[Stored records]
⟨
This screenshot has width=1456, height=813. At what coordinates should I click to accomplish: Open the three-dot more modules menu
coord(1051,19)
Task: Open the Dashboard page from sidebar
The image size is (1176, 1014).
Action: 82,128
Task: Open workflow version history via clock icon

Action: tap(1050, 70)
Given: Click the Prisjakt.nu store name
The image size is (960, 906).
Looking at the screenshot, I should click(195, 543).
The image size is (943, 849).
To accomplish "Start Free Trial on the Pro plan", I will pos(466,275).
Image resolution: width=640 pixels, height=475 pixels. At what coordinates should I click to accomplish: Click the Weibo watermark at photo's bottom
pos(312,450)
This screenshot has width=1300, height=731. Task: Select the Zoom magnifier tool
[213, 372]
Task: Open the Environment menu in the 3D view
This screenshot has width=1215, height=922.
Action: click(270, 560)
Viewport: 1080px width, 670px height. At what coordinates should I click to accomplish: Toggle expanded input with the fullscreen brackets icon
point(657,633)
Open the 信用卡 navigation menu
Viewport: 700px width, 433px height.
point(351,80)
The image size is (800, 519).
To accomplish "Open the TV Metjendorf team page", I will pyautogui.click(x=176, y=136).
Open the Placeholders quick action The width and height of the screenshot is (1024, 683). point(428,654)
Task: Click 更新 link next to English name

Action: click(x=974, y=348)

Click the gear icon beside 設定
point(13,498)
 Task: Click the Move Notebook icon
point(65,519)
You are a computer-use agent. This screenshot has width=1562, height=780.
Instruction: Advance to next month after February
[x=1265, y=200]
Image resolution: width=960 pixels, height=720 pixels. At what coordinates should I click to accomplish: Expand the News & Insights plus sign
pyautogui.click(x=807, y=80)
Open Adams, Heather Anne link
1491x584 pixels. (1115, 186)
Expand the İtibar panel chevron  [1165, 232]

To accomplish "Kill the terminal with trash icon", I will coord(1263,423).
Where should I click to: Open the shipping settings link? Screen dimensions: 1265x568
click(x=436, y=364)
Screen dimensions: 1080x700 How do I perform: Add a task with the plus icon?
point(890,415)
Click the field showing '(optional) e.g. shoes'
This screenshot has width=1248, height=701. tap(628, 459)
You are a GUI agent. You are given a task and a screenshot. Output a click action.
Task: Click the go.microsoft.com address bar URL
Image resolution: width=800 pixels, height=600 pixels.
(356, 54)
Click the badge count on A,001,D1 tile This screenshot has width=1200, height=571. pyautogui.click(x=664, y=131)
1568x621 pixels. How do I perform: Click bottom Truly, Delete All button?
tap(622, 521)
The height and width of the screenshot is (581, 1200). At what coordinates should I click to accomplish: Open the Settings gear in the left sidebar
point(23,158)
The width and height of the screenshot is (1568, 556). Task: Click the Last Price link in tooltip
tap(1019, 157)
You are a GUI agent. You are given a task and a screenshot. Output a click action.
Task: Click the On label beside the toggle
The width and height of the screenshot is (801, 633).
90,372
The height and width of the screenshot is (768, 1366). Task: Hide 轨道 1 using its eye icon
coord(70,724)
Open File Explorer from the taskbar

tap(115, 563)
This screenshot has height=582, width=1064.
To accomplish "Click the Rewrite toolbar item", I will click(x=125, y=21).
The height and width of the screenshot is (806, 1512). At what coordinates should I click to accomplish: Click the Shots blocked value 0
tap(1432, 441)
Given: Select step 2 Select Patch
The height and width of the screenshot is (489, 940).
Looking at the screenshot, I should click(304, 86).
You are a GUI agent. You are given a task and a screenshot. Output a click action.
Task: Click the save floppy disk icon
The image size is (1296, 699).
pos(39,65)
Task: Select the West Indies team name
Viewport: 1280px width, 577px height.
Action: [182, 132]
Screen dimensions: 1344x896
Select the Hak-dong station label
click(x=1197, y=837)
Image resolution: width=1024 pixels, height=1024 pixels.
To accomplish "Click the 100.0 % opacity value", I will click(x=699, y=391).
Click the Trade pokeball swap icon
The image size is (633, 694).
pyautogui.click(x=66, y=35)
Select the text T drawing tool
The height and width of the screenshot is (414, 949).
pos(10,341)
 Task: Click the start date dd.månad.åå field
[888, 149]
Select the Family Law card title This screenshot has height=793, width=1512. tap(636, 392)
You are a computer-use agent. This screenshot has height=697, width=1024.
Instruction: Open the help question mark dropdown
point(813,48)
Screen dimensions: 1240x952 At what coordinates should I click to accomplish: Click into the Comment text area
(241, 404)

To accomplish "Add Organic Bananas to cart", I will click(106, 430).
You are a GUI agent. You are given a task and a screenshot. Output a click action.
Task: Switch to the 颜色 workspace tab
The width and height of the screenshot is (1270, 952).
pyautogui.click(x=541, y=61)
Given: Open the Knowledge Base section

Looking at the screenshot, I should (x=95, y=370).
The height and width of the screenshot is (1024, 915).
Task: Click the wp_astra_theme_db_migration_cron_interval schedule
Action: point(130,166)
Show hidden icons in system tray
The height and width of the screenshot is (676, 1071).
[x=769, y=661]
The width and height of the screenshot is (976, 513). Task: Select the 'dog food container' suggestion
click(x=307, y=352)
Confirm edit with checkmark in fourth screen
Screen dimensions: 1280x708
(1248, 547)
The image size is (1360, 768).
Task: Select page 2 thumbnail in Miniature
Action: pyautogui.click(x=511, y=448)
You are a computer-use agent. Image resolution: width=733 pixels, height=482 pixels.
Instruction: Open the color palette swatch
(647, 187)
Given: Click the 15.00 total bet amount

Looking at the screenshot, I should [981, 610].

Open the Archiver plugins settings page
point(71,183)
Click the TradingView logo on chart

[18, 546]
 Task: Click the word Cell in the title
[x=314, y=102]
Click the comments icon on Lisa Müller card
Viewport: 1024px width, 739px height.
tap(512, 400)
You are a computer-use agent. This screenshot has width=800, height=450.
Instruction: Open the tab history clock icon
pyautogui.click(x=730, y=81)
⟩
The answer must be all the lines above that hold the word "computer".

* SOLUTION *
You are a computer-use agent. This screenshot has width=1562, height=780.
You are a computer-use agent. This screenshot has height=697, width=1024.
You are a computer-use agent. Image resolution: width=733 pixels, height=482 pixels.
You are a computer-use agent. This screenshot has width=800, height=450.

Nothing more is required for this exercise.